**What you need to do**
Every entry is to be written out word for word.

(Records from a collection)
-*-*-
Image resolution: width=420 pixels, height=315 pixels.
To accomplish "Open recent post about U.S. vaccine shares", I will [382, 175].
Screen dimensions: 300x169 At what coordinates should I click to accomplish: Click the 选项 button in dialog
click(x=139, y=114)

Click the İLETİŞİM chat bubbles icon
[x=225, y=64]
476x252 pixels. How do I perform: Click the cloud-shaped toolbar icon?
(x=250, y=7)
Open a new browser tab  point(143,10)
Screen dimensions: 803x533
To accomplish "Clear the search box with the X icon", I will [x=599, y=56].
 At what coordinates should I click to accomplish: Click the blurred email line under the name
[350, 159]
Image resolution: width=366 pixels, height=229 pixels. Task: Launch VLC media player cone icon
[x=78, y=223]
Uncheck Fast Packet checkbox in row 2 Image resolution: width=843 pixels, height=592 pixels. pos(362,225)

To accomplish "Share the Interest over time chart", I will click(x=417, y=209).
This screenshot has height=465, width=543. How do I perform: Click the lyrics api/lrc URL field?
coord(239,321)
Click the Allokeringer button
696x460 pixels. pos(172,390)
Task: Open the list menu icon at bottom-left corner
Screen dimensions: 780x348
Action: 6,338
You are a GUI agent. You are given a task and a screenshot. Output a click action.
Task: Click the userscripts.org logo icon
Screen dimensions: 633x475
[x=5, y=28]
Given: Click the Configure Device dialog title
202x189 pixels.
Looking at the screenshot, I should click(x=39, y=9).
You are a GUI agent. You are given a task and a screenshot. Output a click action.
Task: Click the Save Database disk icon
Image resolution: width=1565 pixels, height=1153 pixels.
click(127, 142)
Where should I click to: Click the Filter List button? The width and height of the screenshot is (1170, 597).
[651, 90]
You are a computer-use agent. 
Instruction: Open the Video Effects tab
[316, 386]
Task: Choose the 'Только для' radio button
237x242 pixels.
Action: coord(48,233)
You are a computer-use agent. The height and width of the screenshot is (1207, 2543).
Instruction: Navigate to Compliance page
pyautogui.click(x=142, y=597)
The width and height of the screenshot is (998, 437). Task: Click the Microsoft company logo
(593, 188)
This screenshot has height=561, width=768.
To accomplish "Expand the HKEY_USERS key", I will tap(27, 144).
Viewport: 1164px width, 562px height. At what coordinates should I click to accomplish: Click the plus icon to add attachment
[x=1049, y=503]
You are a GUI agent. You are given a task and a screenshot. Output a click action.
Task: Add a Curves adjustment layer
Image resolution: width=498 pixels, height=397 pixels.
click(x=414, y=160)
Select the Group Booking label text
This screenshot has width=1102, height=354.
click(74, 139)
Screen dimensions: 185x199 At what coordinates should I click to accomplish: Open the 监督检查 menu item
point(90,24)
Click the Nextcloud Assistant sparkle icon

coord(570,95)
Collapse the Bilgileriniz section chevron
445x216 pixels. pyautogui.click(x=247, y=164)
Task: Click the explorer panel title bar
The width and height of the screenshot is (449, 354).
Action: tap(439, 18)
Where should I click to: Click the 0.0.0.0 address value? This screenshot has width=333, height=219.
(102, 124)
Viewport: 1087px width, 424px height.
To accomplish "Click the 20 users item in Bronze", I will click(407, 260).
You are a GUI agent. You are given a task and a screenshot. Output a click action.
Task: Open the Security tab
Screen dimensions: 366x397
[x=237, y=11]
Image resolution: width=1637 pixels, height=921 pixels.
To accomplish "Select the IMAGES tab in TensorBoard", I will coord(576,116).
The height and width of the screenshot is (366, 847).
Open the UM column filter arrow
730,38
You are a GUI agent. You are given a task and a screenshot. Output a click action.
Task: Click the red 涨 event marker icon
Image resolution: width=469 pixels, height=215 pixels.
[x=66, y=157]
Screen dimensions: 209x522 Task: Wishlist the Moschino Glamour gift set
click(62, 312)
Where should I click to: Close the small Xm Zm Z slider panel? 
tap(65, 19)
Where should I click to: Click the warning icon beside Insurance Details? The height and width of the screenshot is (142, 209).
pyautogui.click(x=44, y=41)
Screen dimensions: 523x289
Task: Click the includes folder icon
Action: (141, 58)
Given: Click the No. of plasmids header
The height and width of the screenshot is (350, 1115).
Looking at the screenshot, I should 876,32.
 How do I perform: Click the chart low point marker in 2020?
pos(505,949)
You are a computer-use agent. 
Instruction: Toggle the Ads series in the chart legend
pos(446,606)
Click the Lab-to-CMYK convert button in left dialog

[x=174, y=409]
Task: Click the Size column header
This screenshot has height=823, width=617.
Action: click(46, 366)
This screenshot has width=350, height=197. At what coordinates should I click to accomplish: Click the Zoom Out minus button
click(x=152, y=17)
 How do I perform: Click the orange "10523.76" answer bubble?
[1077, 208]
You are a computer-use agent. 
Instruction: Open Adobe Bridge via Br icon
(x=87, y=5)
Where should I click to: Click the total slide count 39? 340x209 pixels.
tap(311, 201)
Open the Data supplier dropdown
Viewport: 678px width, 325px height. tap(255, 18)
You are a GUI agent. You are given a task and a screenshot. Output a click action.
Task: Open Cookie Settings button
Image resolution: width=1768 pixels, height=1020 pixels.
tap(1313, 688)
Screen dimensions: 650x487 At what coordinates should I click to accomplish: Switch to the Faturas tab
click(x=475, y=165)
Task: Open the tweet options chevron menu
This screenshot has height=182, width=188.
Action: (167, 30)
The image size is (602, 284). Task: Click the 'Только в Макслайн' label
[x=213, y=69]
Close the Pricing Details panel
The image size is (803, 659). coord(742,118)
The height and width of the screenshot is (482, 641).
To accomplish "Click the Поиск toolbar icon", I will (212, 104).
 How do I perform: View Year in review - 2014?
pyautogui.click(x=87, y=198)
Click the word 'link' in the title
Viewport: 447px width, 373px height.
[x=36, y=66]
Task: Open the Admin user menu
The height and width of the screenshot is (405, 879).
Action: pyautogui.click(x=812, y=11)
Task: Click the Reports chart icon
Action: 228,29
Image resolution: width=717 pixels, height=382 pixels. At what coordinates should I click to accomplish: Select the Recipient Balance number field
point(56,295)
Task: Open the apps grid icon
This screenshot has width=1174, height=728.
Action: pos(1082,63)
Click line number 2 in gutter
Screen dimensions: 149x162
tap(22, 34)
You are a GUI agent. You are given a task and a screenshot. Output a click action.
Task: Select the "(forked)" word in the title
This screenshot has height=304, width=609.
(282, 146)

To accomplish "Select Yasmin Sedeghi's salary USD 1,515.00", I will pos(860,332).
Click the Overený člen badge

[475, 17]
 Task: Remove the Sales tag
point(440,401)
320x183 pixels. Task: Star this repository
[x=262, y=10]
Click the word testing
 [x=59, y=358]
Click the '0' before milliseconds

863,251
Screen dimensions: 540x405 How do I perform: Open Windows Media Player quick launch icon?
-*-*-
**Reply to the exercise**
Image resolution: width=420 pixels, height=315 pixels.
To accomplish "Open recent post about U.S. vaccine shares", I will [382, 175].
Screen dimensions: 300x169 At what coordinates should I click to accomplish: Click the 选项 button in dialog
click(x=139, y=114)

Click the İLETİŞİM chat bubbles icon
[x=225, y=64]
476x252 pixels. How do I perform: Click the cloud-shaped toolbar icon?
(x=250, y=7)
Open a new browser tab  point(143,10)
Screen dimensions: 803x533
To accomplish "Clear the search box with the X icon", I will [x=599, y=56].
 At what coordinates should I click to accomplish: Click the blurred email line under the name
[350, 159]
Image resolution: width=366 pixels, height=229 pixels. Task: Launch VLC media player cone icon
[x=78, y=223]
Uncheck Fast Packet checkbox in row 2 Image resolution: width=843 pixels, height=592 pixels. pos(362,225)

To accomplish "Share the Interest over time chart", I will click(x=417, y=209).
This screenshot has height=465, width=543. How do I perform: Click the lyrics api/lrc URL field?
coord(239,321)
Click the Allokeringer button
696x460 pixels. pos(172,390)
Task: Open the list menu icon at bottom-left corner
Screen dimensions: 780x348
Action: 6,338
You are a GUI agent. You are given a task and a screenshot. Output a click action.
Task: Click the userscripts.org logo icon
Screen dimensions: 633x475
[x=5, y=28]
Given: Click the Configure Device dialog title
202x189 pixels.
Looking at the screenshot, I should click(x=39, y=9).
You are a GUI agent. You are given a task and a screenshot. Output a click action.
Task: Click the Save Database disk icon
Image resolution: width=1565 pixels, height=1153 pixels.
click(127, 142)
Where should I click to: Click the Filter List button? The width and height of the screenshot is (1170, 597).
[651, 90]
You are a computer-use agent. 
Instruction: Open the Video Effects tab
[316, 386]
Task: Choose the 'Только для' radio button
237x242 pixels.
Action: coord(48,233)
You are a computer-use agent. The height and width of the screenshot is (1207, 2543).
Instruction: Navigate to Compliance page
pyautogui.click(x=142, y=597)
The width and height of the screenshot is (998, 437). Task: Click the Microsoft company logo
(593, 188)
This screenshot has height=561, width=768.
To accomplish "Expand the HKEY_USERS key", I will tap(27, 144).
Viewport: 1164px width, 562px height. At what coordinates should I click to accomplish: Click the plus icon to add attachment
[x=1049, y=503]
You are a GUI agent. You are given a task and a screenshot. Output a click action.
Task: Add a Curves adjustment layer
Image resolution: width=498 pixels, height=397 pixels.
click(x=414, y=160)
Select the Group Booking label text
This screenshot has width=1102, height=354.
click(74, 139)
Screen dimensions: 185x199 At what coordinates should I click to accomplish: Open the 监督检查 menu item
point(90,24)
Click the Nextcloud Assistant sparkle icon

coord(570,95)
Collapse the Bilgileriniz section chevron
445x216 pixels. pyautogui.click(x=247, y=164)
Task: Click the explorer panel title bar
The width and height of the screenshot is (449, 354).
Action: tap(439, 18)
Where should I click to: Click the 0.0.0.0 address value? This screenshot has width=333, height=219.
(102, 124)
Viewport: 1087px width, 424px height.
To accomplish "Click the 20 users item in Bronze", I will click(407, 260).
You are a GUI agent. You are given a task and a screenshot. Output a click action.
Task: Open the Security tab
Screen dimensions: 366x397
[x=237, y=11]
Image resolution: width=1637 pixels, height=921 pixels.
To accomplish "Select the IMAGES tab in TensorBoard", I will coord(576,116).
The height and width of the screenshot is (366, 847).
Open the UM column filter arrow
730,38
You are a GUI agent. You are given a task and a screenshot. Output a click action.
Task: Click the red 涨 event marker icon
Image resolution: width=469 pixels, height=215 pixels.
[x=66, y=157]
Screen dimensions: 209x522 Task: Wishlist the Moschino Glamour gift set
click(62, 312)
Where should I click to: Close the small Xm Zm Z slider panel? 
tap(65, 19)
Where should I click to: Click the warning icon beside Insurance Details? The height and width of the screenshot is (142, 209).
pyautogui.click(x=44, y=41)
Screen dimensions: 523x289
Task: Click the includes folder icon
Action: (141, 58)
Given: Click the No. of plasmids header
The height and width of the screenshot is (350, 1115).
Looking at the screenshot, I should 876,32.
 How do I perform: Click the chart low point marker in 2020?
pos(505,949)
You are a computer-use agent. 
Instruction: Toggle the Ads series in the chart legend
pos(446,606)
Click the Lab-to-CMYK convert button in left dialog

[x=174, y=409]
Task: Click the Size column header
This screenshot has height=823, width=617.
Action: click(46, 366)
This screenshot has width=350, height=197. At what coordinates should I click to accomplish: Click the Zoom Out minus button
click(x=152, y=17)
 How do I perform: Click the orange "10523.76" answer bubble?
[1077, 208]
You are a computer-use agent. 
Instruction: Open Adobe Bridge via Br icon
(x=87, y=5)
Where should I click to: Click the total slide count 39? 340x209 pixels.
tap(311, 201)
Open the Data supplier dropdown
Viewport: 678px width, 325px height. tap(255, 18)
You are a GUI agent. You are given a task and a screenshot. Output a click action.
Task: Open Cookie Settings button
Image resolution: width=1768 pixels, height=1020 pixels.
tap(1313, 688)
Screen dimensions: 650x487 At what coordinates should I click to accomplish: Switch to the Faturas tab
click(x=475, y=165)
Task: Open the tweet options chevron menu
This screenshot has height=182, width=188.
Action: (167, 30)
The image size is (602, 284). Task: Click the 'Только в Макслайн' label
[x=213, y=69]
Close the Pricing Details panel
The image size is (803, 659). coord(742,118)
The height and width of the screenshot is (482, 641).
To accomplish "Click the Поиск toolbar icon", I will (212, 104).
 How do I perform: View Year in review - 2014?
pyautogui.click(x=87, y=198)
Click the word 'link' in the title
Viewport: 447px width, 373px height.
[x=36, y=66]
Task: Open the Admin user menu
The height and width of the screenshot is (405, 879).
Action: pyautogui.click(x=812, y=11)
Task: Click the Reports chart icon
Action: 228,29
Image resolution: width=717 pixels, height=382 pixels. At what coordinates should I click to accomplish: Select the Recipient Balance number field
point(56,295)
Task: Open the apps grid icon
This screenshot has width=1174, height=728.
Action: pos(1082,63)
Click line number 2 in gutter
Screen dimensions: 149x162
tap(22, 34)
You are a GUI agent. You are given a task and a screenshot. Output a click action.
Task: Select the "(forked)" word in the title
This screenshot has height=304, width=609.
(282, 146)

To accomplish "Select Yasmin Sedeghi's salary USD 1,515.00", I will pos(860,332).
Click the Overený člen badge

[475, 17]
 Task: Remove the Sales tag
point(440,401)
320x183 pixels. Task: Star this repository
[x=262, y=10]
Click the word testing
 [x=59, y=358]
Click the '0' before milliseconds

863,251
Screen dimensions: 540x405 How do I perform: Open Windows Media Player quick launch icon?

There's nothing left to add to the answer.